Az görmüş olsak da Ayvalık’ı, tekrar gitmeyi isteyecek kadar sevmemizde en büyük etken, hiç şüphesiz, yukarda söz ettiğim yakın arkadaşım oldu. Buluşma noktamızdan başlayarak, birlikte yürüdüğümüz sokakları, yemek yediğimiz restoranı kapsayan seçimleri ile bize “hızlandırılmış bir Ayvalık kursu” vermiş gibi oldu. Bunların üstüne bir de tabii ki, yenilenmiş eski bir Rum evi olan kendi evinin olağanüstü manzarasının tadını, buz gibi soğutulmuş bir şişe Prosecco’nun eşliğinde çıkarmış olmamız var… İnce bir zevkle döşenmiş, yüz küsur yıllık bu ev, çarşı içinden çıkılan bir yamaçta, oldukça dik bir sokağın köşesinde yer alıyor. Küçük bir de bahçesi var. Çok güzel…

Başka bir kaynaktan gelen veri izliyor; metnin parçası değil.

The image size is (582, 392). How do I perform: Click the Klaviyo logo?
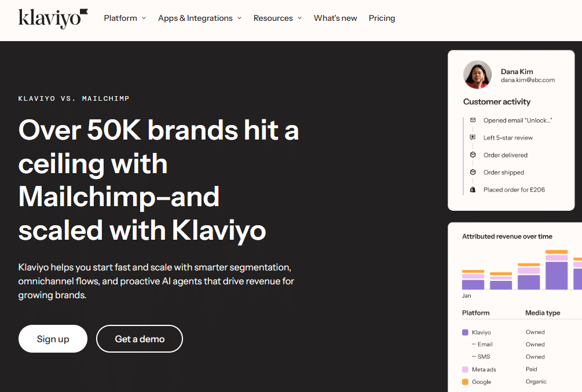[x=53, y=18]
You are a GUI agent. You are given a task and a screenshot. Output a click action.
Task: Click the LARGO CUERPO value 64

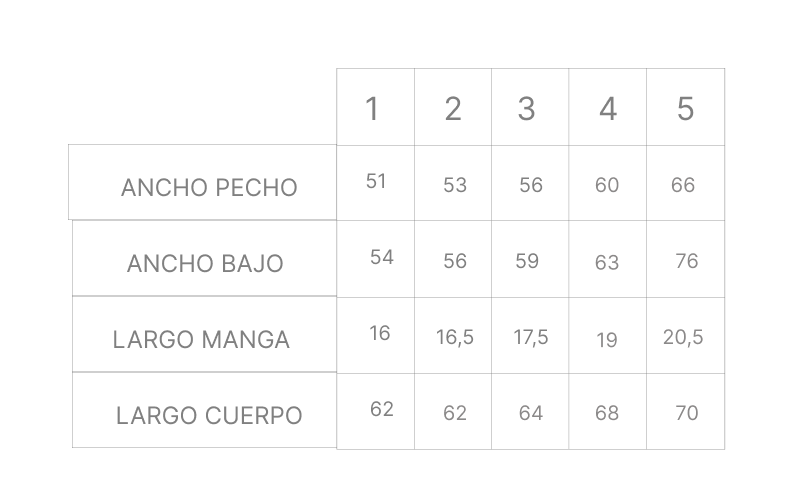(531, 413)
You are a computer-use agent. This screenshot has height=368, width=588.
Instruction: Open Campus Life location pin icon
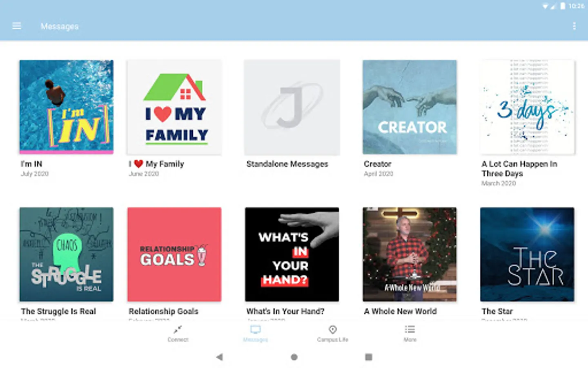click(333, 330)
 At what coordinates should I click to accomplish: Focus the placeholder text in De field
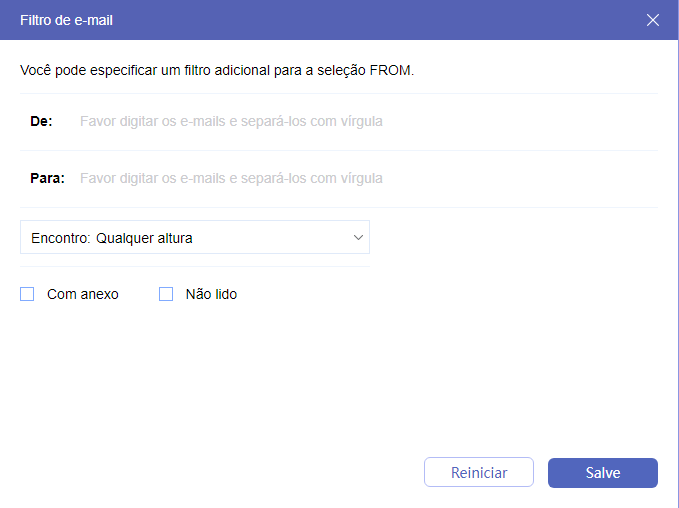coord(231,121)
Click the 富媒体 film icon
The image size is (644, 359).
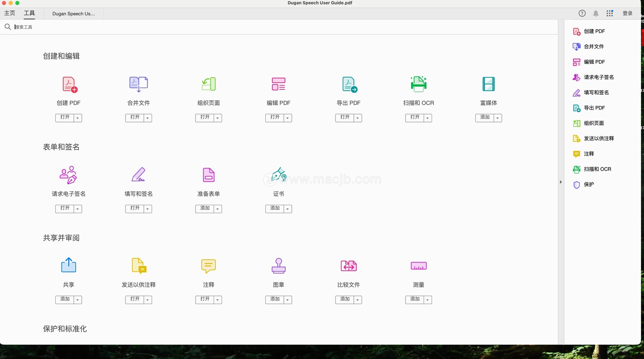click(x=488, y=84)
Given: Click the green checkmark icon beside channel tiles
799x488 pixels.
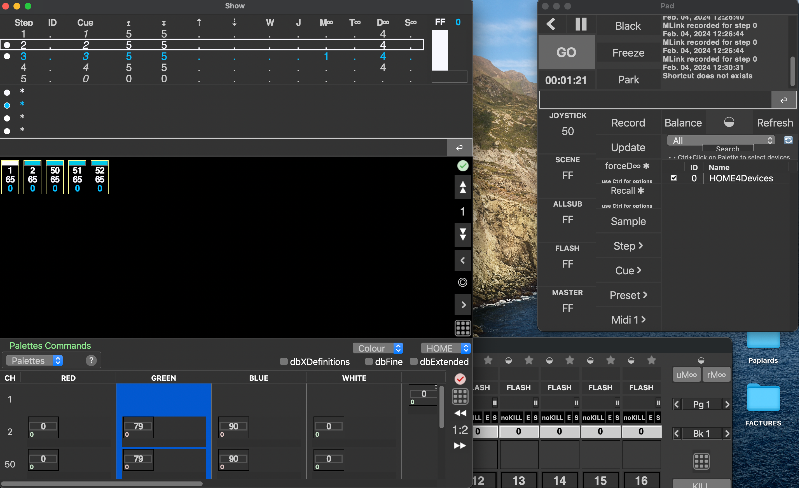Looking at the screenshot, I should [462, 165].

Ayvalık, Osmanlı dönemindeki özel statüsü ile de ilginç bir yerleşim merkezi. Bugüne kadar bilmediğim bu statü, bir özerklik statüsü. Ana hatları ile; Türklerin Ayvalık merkezde oturmalarının yasaklanması, müstakil bir idare ile yönetilmesi, kaymakamın Türk olmasına karşın halk tarafından seçilmesi ve görevine son verilebilmesi, askeri komutanların Ayvalık’ta kalamaması, aşar vergisinden muaf olunması gibi konuları kapsayan bu statünün ortaya çıkışı konusunda değişik kaynaklarda, değişik yorumlar okudum. Bir yaklaşım, bu statünün Küçük Kaynarca Anlaşması’nın doğal bir sonucu olduğunu belirtirken, bazı kaynaklar da bunun, daha sonra Sadrazam olan Kaptan-ı Derya Cezayirli Hasan Paşa’nın yöre halkına bir vefa borcu olarak kabul edildiğini söylüyor. Buna göre, 1770 yılında Çeşme’de Ruslarla yapılan savaşta gemisi yanan Hasan Paşayı Ayvalık halkı ve Papaz İkonomos bir hafta boyunca ağırlamışlar ve Çanakkale’de bulunan Osmanlı donanmasına yetişmesini sağlamışlar. Bu nedenle, daha sonra Sadrazam olan Hasan Paşa, Ayvalık’a özerklik statüsü vermiş.

Agios Yorgi- Çınarlı Cami

Doğrusu, buluşma yeri olarak Ayvalık Gücü 1 adını duyunca yadırgamadım desem, yalan olur. Mekanın adı, kafamda bir yere oturtabileceğim herhangi bir çağırışım yapmadı bir türlü. Gidince gördük ki, burası tipik bir taşra sahil kasabası çay bahçesi. Ayvalık Gücü 1 olunca, bir de Ayvalık Gücü 2 varmış haliyle. İnsanlar, denizden gelen esintide oturmuşlar, akşamüzeri çaylarını yudumluyor, sohbet ediyorlar. Stres yok, heyecan yok. Sakin, dingin ve mutlu gözüküyorlar… Sanki, aynı Türkiye’de yaşamıyoruz. Çoğunluğu yerli halk. Kimi bizim gibi birkaç günlüğüne gelmiş kişiler. Kimi de, büyük şehir stresinden kaçıp, Ayvalık’a yerleşmiş eski beyaz yakalılar olsa gerek. Çünkü, diğer sahil kasaba ve kentlerine olduğu gibi, buraya da son yıllarda epeyce insanın yerleştiğini duydum.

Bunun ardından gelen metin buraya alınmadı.